In an April 6 decision, the 6th U.S. Circuit Court of Appeals at Cincinnati said the no-impeachment rule, which generally bars evidence of jury deliberations, does not apply in cases of racial bias, even in civil cases.

A Black juror, mistaken for a Latino woman by white jurors, had said she didn’t think the plaintiff got a fair trial because of “blatant racial stereotyping.” She said jurors discredited the plaintiff’s testimony and thought his calm demeanor must be because he was drinking or taking dope during trial breaks.

Jurors also referred to the plaintiff’s Black lawyer and his trial team as the “Cosby Show”—a reference to the 1984 TV show The Cosby Show—the Black juror said in her affidavit.

When the Black juror told colleagues that their job was to decide the plaintiff’s excessive force claim, the jurors “kept saying he just wants money; he’s a crackhead; he’s an alcoholic; look at his wife, she’s nodding off; she looks like she’s on heroin,” the Black juror said.
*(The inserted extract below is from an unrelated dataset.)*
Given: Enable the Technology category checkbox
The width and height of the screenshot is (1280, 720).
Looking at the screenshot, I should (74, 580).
The jury’s “wholly unsupported belief” that the plaintiff and his partner were hard drug users “demonstrates overt racial bias,” the 6th Circuit said in an opinion by Judge Eric Clay. The “Cosby Show” reference “only bolsters this conclusion,” Clay said.

The 6th Circuit opinion noted the 2017 U.S. Supreme Court decision Pena-Rodriguez v. Colorado, in which a juror in a criminal prosecution for sexual assault said that, in his experience, Mexican men think they can do whatever they want with women. Citing the Sixth Amendment right to a jury trial in criminal cases, the Supreme Court said courts may investigate evidence of racial bias that interferes with the jury trial guarantee.
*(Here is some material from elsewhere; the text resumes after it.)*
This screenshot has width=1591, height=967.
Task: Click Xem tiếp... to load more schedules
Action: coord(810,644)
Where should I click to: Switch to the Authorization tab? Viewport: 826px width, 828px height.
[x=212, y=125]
Although Pena-Rodriguez was a criminal case based on the Sixth Amendment, the reasoning also applies to civil cases under the 14th Amendment’s guarantee of equal protection of the law, the 6th Circuit said.
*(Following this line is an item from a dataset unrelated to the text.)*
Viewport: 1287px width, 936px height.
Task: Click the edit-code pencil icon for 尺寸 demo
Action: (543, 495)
“Because Pena-Rodriguez held that the no-impeachment rule has no place when it comes to evidence of racial bias, and considering the Supreme Court’s precedent establishing the need to eliminate racial discrimination from the civil courtroom, we hold that the no-impeachment rule must give way to evidence of racial bias in civil cases,” Clay wrote.

The appeals court ruled in a suit by John Harden, a Black man who alleged that a Heritage Creek, Kentucky, police officer used excessive force when he arrested Harden at a Thorntons convenience store in Louisville, Kentucky. Harden had gone to the store to buy beer, but the clerk refused to serve him because she thought he already had too much to drink. After Harden protested, an officer moonlighting as a security guard intervened and told Harden to leave. Harden followed his instructions but returned to the store to buy chips.

At that point, the officer told Harden that he was going to jail unless he left. Harden told the officer to take him to jail. At that point, the officer pinned him to the counter and then slammed him to the ground, Harden had alleged in his lawsuit.

Clay is an appointee of former President Bill Clinton. Judge Richard Suhrheinrich, an appointee of former President Ronald Reagan, said in a partial dissent he does not think the alleged juror statements show the kind of serious, overt bias needed to obtain a hearing.

Hat tip to Bloomberg Law, which had coverage of the decision.